[Dataset records]
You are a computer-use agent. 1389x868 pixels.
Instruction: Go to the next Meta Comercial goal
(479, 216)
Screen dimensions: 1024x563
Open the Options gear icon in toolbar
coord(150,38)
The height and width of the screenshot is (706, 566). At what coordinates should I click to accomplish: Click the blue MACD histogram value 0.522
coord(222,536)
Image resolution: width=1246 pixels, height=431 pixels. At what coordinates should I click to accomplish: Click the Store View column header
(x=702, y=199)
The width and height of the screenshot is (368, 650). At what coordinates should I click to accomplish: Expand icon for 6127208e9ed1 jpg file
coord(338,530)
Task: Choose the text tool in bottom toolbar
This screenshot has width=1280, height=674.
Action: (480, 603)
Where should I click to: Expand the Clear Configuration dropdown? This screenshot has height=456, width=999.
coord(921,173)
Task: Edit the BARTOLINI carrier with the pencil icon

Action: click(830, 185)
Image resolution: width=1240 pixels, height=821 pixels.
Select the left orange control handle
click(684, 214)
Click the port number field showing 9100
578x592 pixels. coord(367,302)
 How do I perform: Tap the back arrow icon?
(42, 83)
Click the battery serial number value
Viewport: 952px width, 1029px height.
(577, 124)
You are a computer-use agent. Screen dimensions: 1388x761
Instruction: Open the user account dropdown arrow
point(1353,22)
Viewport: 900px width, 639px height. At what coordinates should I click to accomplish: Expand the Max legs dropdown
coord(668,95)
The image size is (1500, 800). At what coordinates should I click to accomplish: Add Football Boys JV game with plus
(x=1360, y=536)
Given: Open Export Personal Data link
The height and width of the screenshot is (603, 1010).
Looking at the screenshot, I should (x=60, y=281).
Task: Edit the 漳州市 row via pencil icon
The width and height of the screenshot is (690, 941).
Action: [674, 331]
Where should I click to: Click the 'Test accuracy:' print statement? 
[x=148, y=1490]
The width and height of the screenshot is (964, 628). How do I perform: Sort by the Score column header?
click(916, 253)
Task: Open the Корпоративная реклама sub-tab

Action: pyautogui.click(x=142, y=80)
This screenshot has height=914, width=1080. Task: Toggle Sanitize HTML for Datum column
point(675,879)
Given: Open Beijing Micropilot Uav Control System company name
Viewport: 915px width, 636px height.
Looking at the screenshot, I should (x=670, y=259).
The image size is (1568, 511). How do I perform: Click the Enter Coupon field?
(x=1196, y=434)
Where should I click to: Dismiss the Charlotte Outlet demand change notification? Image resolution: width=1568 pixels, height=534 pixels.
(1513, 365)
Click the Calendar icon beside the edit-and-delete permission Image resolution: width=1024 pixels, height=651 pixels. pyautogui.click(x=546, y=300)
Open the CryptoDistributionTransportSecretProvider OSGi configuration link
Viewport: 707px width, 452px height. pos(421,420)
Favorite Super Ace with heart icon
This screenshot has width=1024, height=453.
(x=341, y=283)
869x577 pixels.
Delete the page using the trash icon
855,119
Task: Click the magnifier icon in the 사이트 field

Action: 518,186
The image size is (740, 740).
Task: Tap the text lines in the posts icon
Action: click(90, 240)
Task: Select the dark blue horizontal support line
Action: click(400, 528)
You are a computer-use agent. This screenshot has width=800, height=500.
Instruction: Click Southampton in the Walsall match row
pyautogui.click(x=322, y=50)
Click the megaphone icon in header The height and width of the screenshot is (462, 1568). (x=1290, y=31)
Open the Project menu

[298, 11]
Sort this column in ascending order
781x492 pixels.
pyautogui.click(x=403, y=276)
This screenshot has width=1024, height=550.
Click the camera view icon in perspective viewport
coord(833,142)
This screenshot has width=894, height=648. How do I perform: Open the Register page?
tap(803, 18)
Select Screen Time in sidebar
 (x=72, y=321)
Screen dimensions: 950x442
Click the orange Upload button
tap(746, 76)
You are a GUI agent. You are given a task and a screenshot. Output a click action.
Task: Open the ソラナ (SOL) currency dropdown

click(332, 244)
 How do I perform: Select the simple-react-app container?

WORK INSTRUCTION:
The word is "agent". Copy every line above where it appears.

RESPONSE TO THIS TASK:
You are a computer-use agent. 1389x868 pixels.
You are a computer-use agent. Screen dimensions: 1388x761
You are a computer-use agent. This screenshot has width=800, height=500.
You are a GUI agent. You are given a task and a screenshot. Output a click action.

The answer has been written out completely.